** start EXTRACTED DATA **

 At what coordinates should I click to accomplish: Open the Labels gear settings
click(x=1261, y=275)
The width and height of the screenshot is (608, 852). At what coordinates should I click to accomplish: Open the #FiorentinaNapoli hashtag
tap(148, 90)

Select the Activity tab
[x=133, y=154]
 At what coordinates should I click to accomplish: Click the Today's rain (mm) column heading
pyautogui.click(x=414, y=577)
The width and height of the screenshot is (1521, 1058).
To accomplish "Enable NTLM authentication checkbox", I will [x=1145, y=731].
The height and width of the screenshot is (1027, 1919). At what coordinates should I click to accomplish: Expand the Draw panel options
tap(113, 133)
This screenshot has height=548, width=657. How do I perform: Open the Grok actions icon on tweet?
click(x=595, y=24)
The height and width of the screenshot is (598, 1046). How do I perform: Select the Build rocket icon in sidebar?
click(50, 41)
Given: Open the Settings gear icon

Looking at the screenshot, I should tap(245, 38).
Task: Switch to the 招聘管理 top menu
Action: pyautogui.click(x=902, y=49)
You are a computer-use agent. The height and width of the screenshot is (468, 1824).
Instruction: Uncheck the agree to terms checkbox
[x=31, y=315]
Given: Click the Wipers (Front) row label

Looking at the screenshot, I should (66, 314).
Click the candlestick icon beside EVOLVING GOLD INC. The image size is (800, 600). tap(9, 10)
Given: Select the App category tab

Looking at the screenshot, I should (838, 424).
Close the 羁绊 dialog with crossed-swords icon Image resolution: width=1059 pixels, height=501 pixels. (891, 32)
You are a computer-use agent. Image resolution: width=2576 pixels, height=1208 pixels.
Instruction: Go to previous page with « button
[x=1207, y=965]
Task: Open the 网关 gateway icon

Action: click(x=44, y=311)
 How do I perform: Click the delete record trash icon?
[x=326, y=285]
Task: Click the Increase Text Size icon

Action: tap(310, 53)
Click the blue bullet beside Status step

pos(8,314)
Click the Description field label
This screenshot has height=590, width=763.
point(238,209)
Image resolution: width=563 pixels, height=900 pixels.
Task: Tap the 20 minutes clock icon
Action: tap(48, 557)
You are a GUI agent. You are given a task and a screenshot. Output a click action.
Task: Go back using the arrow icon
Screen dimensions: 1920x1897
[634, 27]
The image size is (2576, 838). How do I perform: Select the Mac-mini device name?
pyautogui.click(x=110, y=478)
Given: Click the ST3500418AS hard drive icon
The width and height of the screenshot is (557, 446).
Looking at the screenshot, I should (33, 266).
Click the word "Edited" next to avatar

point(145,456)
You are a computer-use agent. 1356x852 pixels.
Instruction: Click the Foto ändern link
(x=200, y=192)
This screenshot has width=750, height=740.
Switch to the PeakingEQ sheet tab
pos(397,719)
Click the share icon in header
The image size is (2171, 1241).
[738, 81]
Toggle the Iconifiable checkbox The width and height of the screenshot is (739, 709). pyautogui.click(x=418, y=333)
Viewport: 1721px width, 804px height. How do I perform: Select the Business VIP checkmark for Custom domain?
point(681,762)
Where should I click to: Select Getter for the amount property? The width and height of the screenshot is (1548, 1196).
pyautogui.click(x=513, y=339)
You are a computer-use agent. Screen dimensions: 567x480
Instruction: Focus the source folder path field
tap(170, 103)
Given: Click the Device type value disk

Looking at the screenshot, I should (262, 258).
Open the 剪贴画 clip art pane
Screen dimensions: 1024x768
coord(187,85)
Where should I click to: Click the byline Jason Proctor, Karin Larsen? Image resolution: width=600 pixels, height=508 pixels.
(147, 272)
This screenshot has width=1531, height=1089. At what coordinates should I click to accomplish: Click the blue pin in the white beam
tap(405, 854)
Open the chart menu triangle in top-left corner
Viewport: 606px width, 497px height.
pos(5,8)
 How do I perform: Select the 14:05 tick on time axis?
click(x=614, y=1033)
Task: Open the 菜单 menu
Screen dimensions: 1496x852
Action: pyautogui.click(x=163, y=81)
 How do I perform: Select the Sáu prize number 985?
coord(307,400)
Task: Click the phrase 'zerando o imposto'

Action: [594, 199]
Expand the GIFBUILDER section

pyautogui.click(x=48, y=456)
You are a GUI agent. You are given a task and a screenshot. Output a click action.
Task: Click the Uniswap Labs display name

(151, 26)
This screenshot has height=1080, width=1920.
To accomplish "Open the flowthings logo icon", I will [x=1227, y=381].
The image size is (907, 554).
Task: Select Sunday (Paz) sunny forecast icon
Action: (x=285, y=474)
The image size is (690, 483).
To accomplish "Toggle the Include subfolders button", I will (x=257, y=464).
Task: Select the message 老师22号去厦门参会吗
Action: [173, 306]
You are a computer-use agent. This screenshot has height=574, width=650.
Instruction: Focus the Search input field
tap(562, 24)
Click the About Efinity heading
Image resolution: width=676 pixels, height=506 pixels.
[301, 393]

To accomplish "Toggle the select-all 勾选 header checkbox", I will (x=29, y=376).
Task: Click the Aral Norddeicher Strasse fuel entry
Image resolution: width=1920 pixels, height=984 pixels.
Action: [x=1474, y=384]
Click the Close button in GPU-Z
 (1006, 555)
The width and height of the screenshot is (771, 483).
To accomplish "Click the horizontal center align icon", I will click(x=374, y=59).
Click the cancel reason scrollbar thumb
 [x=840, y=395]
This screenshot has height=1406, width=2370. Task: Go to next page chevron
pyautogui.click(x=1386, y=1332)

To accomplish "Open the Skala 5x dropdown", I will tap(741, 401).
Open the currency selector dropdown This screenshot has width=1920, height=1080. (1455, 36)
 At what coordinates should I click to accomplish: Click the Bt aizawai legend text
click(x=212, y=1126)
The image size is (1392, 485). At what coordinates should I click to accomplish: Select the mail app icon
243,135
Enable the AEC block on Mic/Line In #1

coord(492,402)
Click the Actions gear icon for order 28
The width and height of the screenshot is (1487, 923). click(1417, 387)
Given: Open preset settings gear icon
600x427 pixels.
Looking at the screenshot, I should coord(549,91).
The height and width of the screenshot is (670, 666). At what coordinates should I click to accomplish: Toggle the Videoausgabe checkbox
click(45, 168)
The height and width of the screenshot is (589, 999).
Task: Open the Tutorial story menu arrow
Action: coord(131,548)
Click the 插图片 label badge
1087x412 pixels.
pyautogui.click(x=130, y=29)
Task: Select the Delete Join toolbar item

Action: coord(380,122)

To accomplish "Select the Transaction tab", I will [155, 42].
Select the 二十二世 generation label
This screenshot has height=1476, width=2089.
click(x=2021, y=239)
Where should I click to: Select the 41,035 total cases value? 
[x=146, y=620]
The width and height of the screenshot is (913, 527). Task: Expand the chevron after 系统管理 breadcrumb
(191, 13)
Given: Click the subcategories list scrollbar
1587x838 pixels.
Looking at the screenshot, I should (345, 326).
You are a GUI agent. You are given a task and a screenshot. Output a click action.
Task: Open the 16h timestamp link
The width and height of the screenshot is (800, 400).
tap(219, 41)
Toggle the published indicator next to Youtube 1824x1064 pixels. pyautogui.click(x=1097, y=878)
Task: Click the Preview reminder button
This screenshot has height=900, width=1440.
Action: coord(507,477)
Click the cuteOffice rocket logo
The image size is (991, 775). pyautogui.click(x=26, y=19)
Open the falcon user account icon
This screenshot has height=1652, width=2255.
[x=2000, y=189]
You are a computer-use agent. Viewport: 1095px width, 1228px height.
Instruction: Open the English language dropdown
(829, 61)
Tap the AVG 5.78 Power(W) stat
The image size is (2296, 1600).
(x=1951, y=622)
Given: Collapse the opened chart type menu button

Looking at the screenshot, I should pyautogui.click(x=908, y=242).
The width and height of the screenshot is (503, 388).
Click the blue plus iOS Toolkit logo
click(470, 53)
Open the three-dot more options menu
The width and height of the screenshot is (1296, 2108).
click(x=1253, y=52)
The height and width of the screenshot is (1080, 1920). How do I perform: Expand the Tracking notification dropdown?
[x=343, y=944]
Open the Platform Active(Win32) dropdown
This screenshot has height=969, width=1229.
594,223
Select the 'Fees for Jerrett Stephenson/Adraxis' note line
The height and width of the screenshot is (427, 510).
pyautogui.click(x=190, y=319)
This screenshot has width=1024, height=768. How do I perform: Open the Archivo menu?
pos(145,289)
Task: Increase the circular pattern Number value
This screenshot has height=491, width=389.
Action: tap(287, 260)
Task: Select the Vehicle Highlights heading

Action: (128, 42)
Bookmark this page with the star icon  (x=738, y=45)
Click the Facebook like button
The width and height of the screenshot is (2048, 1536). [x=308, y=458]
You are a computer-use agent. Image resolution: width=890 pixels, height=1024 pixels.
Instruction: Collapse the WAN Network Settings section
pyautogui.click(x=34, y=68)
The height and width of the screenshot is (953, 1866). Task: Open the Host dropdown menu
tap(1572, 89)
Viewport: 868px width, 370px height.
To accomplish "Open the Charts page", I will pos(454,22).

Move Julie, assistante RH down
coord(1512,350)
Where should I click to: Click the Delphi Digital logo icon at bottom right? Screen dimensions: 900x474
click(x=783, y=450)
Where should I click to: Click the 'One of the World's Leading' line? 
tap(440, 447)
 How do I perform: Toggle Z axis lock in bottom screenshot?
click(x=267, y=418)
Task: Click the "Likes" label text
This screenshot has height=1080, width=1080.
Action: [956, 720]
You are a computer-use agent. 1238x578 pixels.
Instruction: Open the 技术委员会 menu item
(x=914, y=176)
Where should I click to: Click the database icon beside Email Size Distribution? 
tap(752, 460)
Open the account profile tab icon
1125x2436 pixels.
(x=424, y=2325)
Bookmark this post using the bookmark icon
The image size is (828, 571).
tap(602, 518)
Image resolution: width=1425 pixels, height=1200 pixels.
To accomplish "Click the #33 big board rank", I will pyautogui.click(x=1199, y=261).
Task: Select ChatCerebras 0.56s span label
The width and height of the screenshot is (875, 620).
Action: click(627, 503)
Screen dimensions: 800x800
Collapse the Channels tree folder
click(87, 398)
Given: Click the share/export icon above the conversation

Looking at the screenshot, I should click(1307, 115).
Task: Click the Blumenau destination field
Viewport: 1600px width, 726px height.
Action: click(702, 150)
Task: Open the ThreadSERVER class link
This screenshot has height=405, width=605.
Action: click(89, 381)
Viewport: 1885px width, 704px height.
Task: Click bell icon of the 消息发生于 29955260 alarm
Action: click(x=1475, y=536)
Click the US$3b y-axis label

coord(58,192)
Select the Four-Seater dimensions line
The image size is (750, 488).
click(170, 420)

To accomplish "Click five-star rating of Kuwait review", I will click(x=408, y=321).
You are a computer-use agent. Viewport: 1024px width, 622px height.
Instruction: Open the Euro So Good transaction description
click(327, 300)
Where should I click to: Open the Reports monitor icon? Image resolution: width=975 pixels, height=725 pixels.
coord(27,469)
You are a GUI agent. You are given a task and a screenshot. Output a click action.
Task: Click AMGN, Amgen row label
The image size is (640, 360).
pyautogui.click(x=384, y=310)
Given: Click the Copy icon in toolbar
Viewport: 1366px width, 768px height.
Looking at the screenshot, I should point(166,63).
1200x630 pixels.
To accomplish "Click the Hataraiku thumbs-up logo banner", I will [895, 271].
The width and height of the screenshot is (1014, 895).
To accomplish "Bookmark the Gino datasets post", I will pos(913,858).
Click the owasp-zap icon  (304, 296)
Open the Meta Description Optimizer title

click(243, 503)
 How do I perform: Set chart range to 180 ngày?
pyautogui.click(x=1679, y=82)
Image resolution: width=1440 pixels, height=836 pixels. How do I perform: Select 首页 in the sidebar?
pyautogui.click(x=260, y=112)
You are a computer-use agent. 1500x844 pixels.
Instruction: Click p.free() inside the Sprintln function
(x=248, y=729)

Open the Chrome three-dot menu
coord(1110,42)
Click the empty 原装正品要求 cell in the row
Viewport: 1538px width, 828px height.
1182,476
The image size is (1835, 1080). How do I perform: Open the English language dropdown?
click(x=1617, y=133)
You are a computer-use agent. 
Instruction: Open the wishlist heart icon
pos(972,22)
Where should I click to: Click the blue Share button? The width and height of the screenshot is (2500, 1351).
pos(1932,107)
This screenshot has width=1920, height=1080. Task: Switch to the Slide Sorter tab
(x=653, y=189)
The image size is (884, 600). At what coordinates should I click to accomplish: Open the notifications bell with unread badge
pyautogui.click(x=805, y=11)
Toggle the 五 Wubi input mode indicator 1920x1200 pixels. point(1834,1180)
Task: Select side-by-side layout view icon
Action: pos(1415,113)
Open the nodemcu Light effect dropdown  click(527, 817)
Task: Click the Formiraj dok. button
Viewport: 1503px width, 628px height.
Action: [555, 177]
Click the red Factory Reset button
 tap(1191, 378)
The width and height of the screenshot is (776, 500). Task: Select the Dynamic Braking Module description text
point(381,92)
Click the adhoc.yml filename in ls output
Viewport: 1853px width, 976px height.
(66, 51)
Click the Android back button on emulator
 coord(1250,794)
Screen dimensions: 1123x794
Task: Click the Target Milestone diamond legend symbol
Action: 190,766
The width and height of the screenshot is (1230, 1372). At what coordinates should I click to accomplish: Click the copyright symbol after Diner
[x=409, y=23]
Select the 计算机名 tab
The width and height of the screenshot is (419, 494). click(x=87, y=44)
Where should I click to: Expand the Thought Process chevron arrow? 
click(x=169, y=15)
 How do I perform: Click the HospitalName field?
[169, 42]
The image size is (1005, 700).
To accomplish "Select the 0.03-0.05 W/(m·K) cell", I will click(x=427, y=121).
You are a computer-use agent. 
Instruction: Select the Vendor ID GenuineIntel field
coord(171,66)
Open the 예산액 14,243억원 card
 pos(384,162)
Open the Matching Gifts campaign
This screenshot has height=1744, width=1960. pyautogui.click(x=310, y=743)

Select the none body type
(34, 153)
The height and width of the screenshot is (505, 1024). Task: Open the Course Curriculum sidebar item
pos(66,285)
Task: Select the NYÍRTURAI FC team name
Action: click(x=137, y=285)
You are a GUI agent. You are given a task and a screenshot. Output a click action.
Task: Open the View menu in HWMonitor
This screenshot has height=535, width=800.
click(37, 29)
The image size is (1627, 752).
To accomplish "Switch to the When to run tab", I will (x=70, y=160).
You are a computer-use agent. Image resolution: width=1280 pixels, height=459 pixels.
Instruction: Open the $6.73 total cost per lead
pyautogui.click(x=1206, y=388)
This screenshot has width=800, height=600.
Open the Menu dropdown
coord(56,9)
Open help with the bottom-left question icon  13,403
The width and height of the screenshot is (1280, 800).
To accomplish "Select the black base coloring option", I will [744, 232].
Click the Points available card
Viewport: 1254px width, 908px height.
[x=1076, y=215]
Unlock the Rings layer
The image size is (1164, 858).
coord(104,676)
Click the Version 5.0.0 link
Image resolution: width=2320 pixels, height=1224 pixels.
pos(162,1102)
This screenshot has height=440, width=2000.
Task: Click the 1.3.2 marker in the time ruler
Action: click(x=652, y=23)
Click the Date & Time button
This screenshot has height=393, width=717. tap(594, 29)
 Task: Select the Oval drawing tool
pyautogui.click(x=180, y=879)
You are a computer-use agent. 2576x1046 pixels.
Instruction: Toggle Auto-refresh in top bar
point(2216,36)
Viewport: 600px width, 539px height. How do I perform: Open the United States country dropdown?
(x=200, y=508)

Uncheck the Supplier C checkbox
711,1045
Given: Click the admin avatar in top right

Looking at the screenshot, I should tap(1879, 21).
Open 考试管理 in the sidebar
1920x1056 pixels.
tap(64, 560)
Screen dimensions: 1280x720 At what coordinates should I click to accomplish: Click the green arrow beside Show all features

** end EXTRACTED DATA **

__REQUIRED TASK__
In the records, rewrite the stretch from the line containing "The width and height of the screenshot is (1014, 895)." through the line containing "pyautogui.click(x=1679, y=82)" with "Bookmark" replaced by "Save". Leave everything else in those lines unchanged.

__WRITTEN ANSWER__
The width and height of the screenshot is (1014, 895).
To accomplish "Save the Gino datasets post", I will pos(913,858).
Click the owasp-zap icon  (304, 296)
Open the Meta Description Optimizer title

click(243, 503)
 How do I perform: Set chart range to 180 ngày?
pyautogui.click(x=1679, y=82)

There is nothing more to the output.